Salin tanpa perubahan bagian teks tentang kemiskinan Jawa Tengah, mulai dari "BERNASNEWS.COM – Dalam" sampai "penduduk miskin perkotaan.".

··· Kutipan Teks

Opini  

Potret Kemiskinan Jawa Tengah

BERNASNEWS.COM – Dalam sepuluh tahun terakhir, kinerja penanggulangan kemiskinan Jawa Tengah mengalami pasang surut dengan kemiskinan perdesaan masih mendominasi.  Jumlah penduduk miskin perdesaan hampir dua kali lipat daripada jumlah penduduk miskin perkotaan.

Kondisi terkini Maret 2019 di masa pre pandemi Covid-19, kemiskinan Jawa Tengah tercatat sebesar 3.743,23 ribu orang. Jumlah penduduk miskin di daerah perkotaan berkurang sebanyak 75,6 ribu orang. Sementara di daerah perdesaan juga mengalami penurunan sebanyak 48,6 ribu orang . Jumlah penduduk miskin perdesaan turun -0,71 persen per tahun sepanjang 2011-2016. Lebih cepat daripada penurunan penduduk miskin perkotaan yang hanya -0,66 persen per tahun.

Dari gambar potret kemiskinan yang diuraikan di atas seolah-olah terdapat tendensi kebijakan ekonomi Ganjar Pranowo yang lebih ramah terhadap penduduk miskin perkotaan dibandingkan penduduk miskin perdesaan. Pada Maret 2015, penduduk miskin perdesaan meningkat 569 ribu jiwa, di perkotaan meningkat 296 ribu jiwa. Pada Maret 2016, penduduk miskin perdesaan hanya turun 275 ribu jiwa, sedangkan penduduk miskin perkotaan turun 313 ribu jiwa.

Kebijakan ekonomi Gubernur Jawa Tengah Ganjar Pranowo yang bias ke penduduk miskin perkotaan terkonfirmasi lebih lanjut oleh tren indeks kedalaman dan keparahan kemiskinan. Pasca Maret 2015, indeks kedalaman dan keparahan kemiskinan perkotaan menunjukkan tren menurun. Pada saat yang sama, indeks kedalaman dan keparahan kemiskinan perdesaan justru menunjukkan tren meningkat signifikan.

······
··· Cuplikan Data

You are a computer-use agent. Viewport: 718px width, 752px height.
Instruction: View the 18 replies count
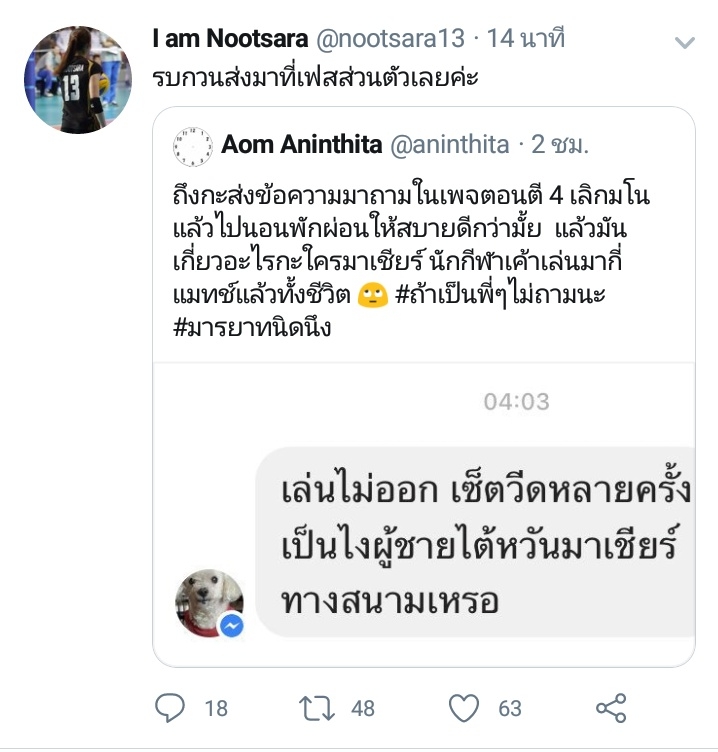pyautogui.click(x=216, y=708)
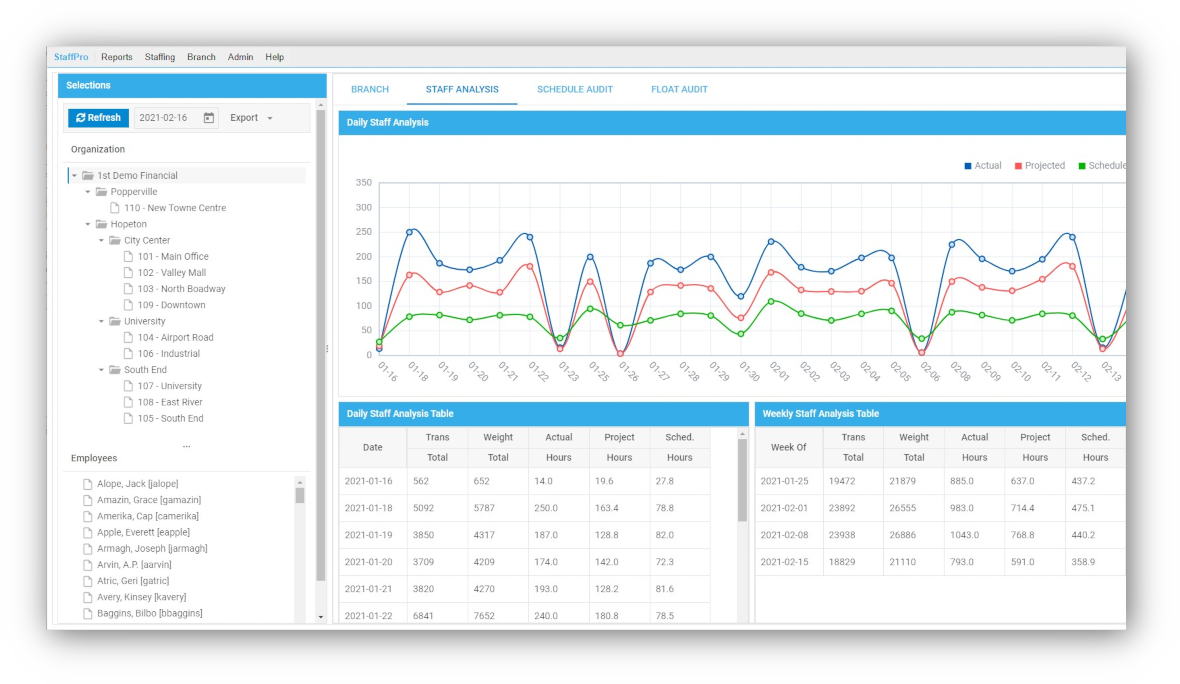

······

Kolom Jawaban:
BERNASNEWS.COM – Dalam sepuluh tahun terakhir, kinerja penanggulangan kemiskinan Jawa Tengah mengalami pasang surut dengan kemiskinan perdesaan masih mendominasi.  Jumlah penduduk miskin perdesaan hampir dua kali lipat daripada jumlah penduduk miskin perkotaan.